About Us
ICUsteps is a charity run by former intensive care patients and relatives that aims to improve the care and support available to patients recovering from critical illness and their carers during their long recovery.
Everyone knows that intensive care units are for treating patients with life threatening illnesses or injuries. It can be a frightening place for relatives and for patients who have been critically ill. Not everyone knows that as well as the physical recovery from a serious illness, the psychological recovery for both patient and family can also take a long time with recovery taking up to a year or even longer. Often people find it difficult to come to terms with the experience. Sharing experiences with people who have already been through similar experiences can play an important part in the recovery process. Former patients and their family members are very often the best people to talk to. They know and understand what you're going through because they've been there too. As we say, empathy, not sympathy.
A bed in intensive care is only given to those in the most serious condition and the work undertaken by the staff in those units makes a crucial difference to a patient's chances of survival. Severe steps are often required to save the patient's life and many of them can be invasive and unpleasant but all are necessary. Through this time when the outcome is far from certain during which the relatives can only sit, wait, hope and pray, the patient is often unaware of what is going on around them. Between sedation and medication for pain management, memories are often patchy at best or even non-existent. Given what the patient is going through, this can be for the best. Once they are no longer in need of such urgent attention, they are normally transferred from ICU to a general ward, still not fully aware of what has happened to them. The treatment in ICU saves lives, but as well as their physical recovery, patients may have to cope with hallucinatory memories where dreams, nightmares and reality are mixed together in such a way as they cannot be distinguished or no memory at all. Often they are unaware of just how ill they have been or why they are so weak.

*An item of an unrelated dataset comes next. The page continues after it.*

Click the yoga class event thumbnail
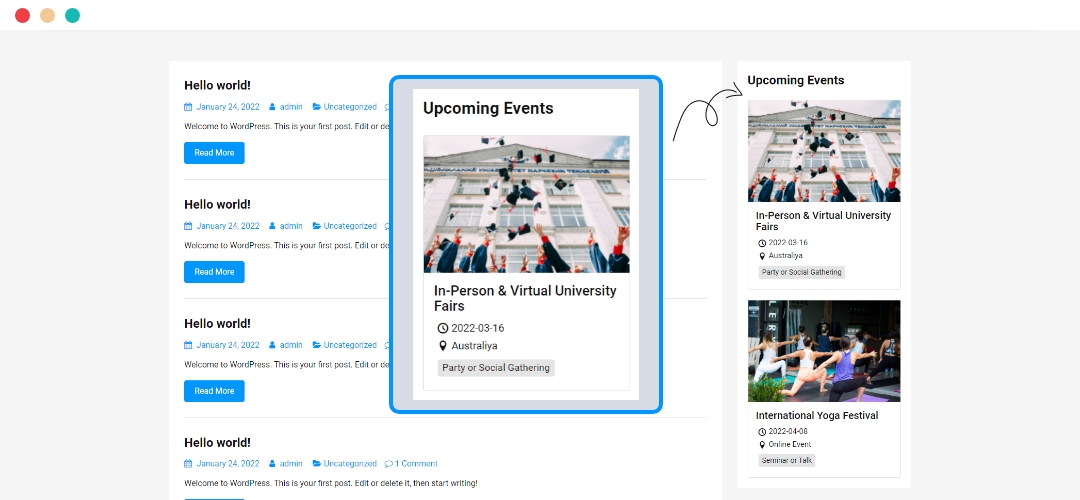Screen dimensions: 1080x500 [824, 351]
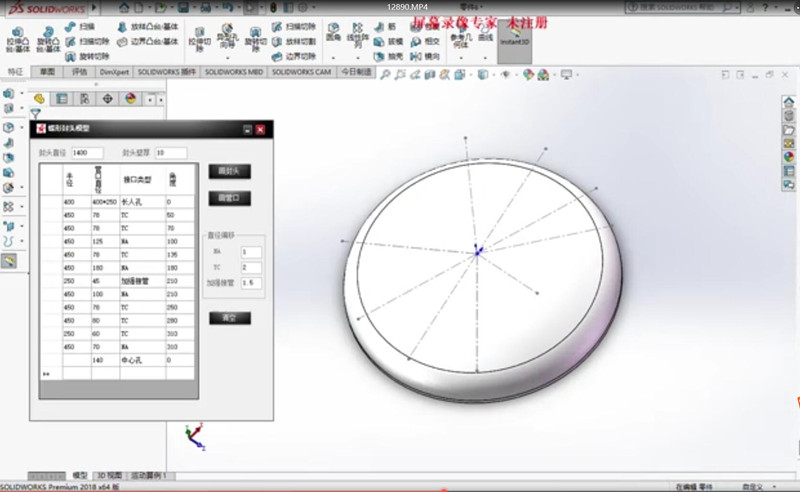This screenshot has height=492, width=800.
Task: Open the FeatureManager design tree tab icon
Action: tap(39, 98)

When they return home, the patient's recovery is only just beginning. ICUsteps wants to see aftercare following critical illness improved so that all patients have the information, help and support they need during their rehabilitation. Recovery from critical illness is a long and difficult process but it shouldn't be made any harder than it has to be.
Recent activities
ICUsteps was established in 2003 and became a registered charity in 2006. As part of our aim to improve patient support and highlight that recovery from critical illness does not end on discharge from hospital we have been active in a number of areas. As well as continuing to hold our drop-in sessions, we've participated in the development of NICE guidelines for acutely ill patients in hospital and critical illness rehabilitation.
We've presented to the annual conference of the British Association of Critical Care Nurses on the development and setting up of an intensive care patient and relative support group and have written a paper on the same topic which has been accepted for publication in the medical press. In August 2007 we launched "Intensive Care - A guide for patients and relatives", an information booklet for patients and their relatives covering all stages of critical illess from admission through to rehabilitation which we're making available to all ICUs in the country for no cost. Having seen first hand the benefits that come from being able to talk to other people who understand what you've been through, we're keen to help support groups form in other parts of the country and welcome enquiries from anyone who would like to.